◆ **Yazılı yönerge 1**:
Aşağıdaki ifadelerin Londra'daki ev işgalcileri üzerine metinle uyuşup uyuşmadığını belirtin: (a) 1974'te Londra'daki squatter sayısı 10 bini aşmıştır. (b) Squatter'lar herhangi bir örgüt kurmamıştır. (c) 1968'den sonra Londra'da evsizlik sorunu azalmıştır. Her biri için evet ya da hayır deyin ve karara dayanak olan sözcükleri metinden aynen aktarın.
◆ **Yazılı yönerge 2**:
Londra'daki ev işgalcileri üzerine metni, bittiği yerden itibaren sürdürün.

◆ **Alıntı metin**:
╭──

1968 yılından sonra İngiltere’de, özellikle de Londra’da evsizlik sorunu gittikçe artmış, sonuçta başlarını sokacak yerleri olmayanlar, boş gördükleri başkalarının evlerine gizlice girip yerleşmeye, işgal etmeye başlamışlardır. İşte bu kişilere “squatter” adı takılmıştır.

1974’de Londra'da squatter sayısı 10 binin üzerine çıkmıştır.
Boş bir evi işgal edip önce polise, daha sonra mahkemeye karşı direnme hiç de kolay bir eylem değildir. İşte bu nedenle “squatter”lar Londra’da bir dizi dernekler, federasyonlar kurmuşlar, yani örgütlenmişler, bunun da ötesine geçip “Squatters El Kitabı” yayınlamışlardır. 
Sizler bu durumu olağanüstü, hatta gülünç görebilirsiniz. Oysa böyle bir oluşumun; sosyal adaletin, kişisel hak ve özgürlüklerin olduğu söylenen uygar İngiltere’de ortaya çıkmış olduğu göz önünde tutulursa, olayın sosyal yönden önemi çok daha iyi anlaşılacaktır sanırım. 
“Squatters Handbook”, yani “Ev İşgalcilerin El Kitabı” adlı kitapçıktan yapıp aşağıda verdiğim çeviriyi okuduğunuzda, konuyu daha iyi anlayacaksınız.

NİÇİN 'SQUAT' EDİYORUZ?

╰──

◆ **Verilen bilgiler**:
╭──

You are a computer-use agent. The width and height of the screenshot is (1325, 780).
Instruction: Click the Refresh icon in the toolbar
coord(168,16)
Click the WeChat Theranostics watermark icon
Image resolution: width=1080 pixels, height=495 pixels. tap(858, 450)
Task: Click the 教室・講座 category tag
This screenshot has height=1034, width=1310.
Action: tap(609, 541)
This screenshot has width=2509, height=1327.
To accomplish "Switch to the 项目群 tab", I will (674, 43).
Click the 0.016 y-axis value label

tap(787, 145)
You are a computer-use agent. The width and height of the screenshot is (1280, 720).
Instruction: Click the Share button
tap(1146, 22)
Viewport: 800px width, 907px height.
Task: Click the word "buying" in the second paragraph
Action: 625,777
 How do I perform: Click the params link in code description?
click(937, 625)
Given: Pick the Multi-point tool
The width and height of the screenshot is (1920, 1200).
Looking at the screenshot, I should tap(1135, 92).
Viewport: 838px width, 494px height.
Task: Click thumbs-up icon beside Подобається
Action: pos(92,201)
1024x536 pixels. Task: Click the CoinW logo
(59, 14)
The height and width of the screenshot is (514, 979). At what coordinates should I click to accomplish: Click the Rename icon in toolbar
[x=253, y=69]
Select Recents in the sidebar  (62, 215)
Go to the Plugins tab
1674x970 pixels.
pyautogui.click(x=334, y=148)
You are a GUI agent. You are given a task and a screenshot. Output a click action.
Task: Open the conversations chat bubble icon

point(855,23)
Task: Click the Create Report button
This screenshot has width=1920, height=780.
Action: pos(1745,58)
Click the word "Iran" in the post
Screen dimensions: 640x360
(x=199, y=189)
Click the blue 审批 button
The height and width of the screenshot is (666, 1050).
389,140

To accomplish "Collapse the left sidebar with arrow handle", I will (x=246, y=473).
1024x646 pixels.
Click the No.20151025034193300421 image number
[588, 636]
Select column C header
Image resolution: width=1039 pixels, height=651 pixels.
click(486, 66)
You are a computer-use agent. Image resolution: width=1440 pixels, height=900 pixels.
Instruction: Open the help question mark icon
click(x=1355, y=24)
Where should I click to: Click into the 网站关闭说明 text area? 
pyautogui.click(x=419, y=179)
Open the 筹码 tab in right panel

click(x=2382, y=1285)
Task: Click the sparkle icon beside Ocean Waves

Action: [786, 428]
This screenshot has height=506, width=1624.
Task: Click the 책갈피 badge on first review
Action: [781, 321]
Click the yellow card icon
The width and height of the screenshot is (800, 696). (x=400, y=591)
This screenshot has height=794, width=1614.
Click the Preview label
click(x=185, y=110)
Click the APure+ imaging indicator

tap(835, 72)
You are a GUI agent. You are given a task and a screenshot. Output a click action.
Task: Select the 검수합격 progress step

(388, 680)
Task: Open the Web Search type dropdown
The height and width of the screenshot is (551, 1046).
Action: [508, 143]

╰──

◆ **Yanıt 1**:
(a) Evet: "1974’de Londra'da squatter sayısı 10 binin üzerine çıkmıştır."
(b) Hayır: "bir dizi dernekler, federasyonlar kurmuşlar, yani örgütlenmişler"
(c) Hayır: "evsizlik sorunu gittikçe artmış"

◆ **Yanıt 2**:
Başta Londra olmak üzere İngiltere’nin büyük şehirlerinin çok ciddi bir konut sorunu vardır. On binlerce kişi barınacak bir yer bulamamaktadır. Buna ek olarak da milyonlarca kişi çok kötü konutlarda yaşamaktadır.

Binlerce kişinin bir barınağı yok, olanlar da şöyle tehdit edilmektedir: ‘Dikkat edin, siz de konutunuzu kaybedebilirsiniz!’
İçimize korku salma, patronlar sisteminin izleri pasifize etmek amacıyla uyguladıkları yöntemlerden biridir. Onların istediği, bize verdikleri en berbat işleri yapıp kazandığımız parayla kira ödememizdir! Halkta yarattıkları algı şudur: Ekonomik sistemin bir sonucu olarak nasıl işsizler varsa, bu ekonomik sistemde evsizler de olacaktır! Kısacası, işsizler, çalışanlara, evsizler de konut sahiplerine örnek olacaktır!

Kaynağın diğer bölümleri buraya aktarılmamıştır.